一昨日書いたコードを思い返しながら、もうちょっと速くならんか、ちょっと試してみた。

#!/usr/bin/env python3.11
# -*- coding: utf-8 -*-

# builtin modules
import argparse
import json
import os
import sys
import threading

# third party modules
while True:
    try:
        import pandas as pd
        break
    except:
        os.system(f"{sys.executable} -m pip install pandas")

while True:
    try:
        import psycopg as pg
        from psycopg.rows import dict_row, namedtuple_row
        break
    except:
        os.system(f"{sys.executable} -m pip install psycopg")

while True:
    try:
        from pyvis.network import Network
        break
    except ModuleNotFoundError:
        os.system(f"{sys.executable} -m pip install pyvis")

# Constants
AG_GRAPH_NAME = "actorfilms"

# Global Variables
pg_conn = None

# exit with redden message
def exit_with_error(msg) -> None:
    sys.exit("\033[31m" + msg + "\033[0m")
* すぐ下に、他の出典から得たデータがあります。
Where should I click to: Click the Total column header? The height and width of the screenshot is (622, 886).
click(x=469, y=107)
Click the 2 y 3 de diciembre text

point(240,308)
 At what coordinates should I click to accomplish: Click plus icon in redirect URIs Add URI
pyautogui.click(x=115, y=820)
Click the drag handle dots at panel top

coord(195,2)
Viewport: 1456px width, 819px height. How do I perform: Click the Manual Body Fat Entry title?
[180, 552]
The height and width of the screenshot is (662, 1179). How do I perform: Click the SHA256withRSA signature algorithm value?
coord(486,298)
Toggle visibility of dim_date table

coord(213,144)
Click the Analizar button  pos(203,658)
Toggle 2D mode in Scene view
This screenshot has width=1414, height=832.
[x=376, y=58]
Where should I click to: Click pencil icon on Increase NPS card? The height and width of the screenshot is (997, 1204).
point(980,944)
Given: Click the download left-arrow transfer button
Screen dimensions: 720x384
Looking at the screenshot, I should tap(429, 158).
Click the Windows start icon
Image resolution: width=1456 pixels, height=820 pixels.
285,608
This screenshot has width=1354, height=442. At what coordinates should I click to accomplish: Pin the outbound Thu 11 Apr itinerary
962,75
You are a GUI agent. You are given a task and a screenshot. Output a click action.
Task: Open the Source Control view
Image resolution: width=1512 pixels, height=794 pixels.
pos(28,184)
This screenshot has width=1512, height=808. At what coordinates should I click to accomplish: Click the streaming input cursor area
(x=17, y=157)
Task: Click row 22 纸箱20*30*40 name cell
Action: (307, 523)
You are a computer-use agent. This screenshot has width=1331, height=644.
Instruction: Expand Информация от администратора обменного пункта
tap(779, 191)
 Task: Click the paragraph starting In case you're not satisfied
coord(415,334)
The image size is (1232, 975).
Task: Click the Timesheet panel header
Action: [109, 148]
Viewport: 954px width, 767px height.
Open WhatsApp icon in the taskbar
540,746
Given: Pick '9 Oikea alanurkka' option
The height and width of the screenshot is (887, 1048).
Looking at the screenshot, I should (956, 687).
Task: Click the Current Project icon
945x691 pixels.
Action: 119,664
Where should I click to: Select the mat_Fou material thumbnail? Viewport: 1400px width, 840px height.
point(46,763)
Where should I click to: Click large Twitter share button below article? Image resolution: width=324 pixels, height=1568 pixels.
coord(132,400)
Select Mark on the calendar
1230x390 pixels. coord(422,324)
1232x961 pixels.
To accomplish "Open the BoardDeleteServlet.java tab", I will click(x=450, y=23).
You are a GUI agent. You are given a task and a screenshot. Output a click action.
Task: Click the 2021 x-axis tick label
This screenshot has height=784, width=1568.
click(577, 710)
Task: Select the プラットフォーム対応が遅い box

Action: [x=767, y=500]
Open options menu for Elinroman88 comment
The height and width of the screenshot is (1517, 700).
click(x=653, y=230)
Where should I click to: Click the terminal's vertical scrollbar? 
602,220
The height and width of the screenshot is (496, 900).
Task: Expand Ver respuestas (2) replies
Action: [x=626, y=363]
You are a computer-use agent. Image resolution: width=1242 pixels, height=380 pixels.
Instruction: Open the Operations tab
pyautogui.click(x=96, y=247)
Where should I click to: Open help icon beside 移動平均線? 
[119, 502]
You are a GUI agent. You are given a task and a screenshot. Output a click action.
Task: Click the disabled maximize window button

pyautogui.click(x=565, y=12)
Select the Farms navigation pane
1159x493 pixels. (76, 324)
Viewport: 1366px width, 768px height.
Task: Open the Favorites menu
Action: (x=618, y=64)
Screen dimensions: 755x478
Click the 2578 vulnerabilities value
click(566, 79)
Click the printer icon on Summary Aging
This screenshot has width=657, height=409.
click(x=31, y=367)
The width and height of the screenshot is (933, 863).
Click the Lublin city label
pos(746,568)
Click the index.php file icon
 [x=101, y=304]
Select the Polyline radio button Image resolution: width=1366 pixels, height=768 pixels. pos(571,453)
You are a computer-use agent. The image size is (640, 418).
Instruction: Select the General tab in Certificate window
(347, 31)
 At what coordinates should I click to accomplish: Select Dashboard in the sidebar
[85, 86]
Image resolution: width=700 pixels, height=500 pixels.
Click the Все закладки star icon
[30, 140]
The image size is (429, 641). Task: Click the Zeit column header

def create_edges(cur: pg.cursor, actor: str, films: tuple, row_num: int, ln: int, threadId: int) -> None:
    query_films = ', '.join([f"(m{idx}:Film {{title: '{film}'}})" for idx, film in enumerate(films)])
    query_rels = ', '.join([f"(n)-[:ACTED_IN]->(m{idx})" for idx, _ in enumerate(films)])
    query = f"SELECT * FROM cypher('{AG_GRAPH_NAME}', $$ MATCH (n:Actor {{name: '{actor}'}}), {query_films} CREATE {query_rels} $$) AS (a agtype);"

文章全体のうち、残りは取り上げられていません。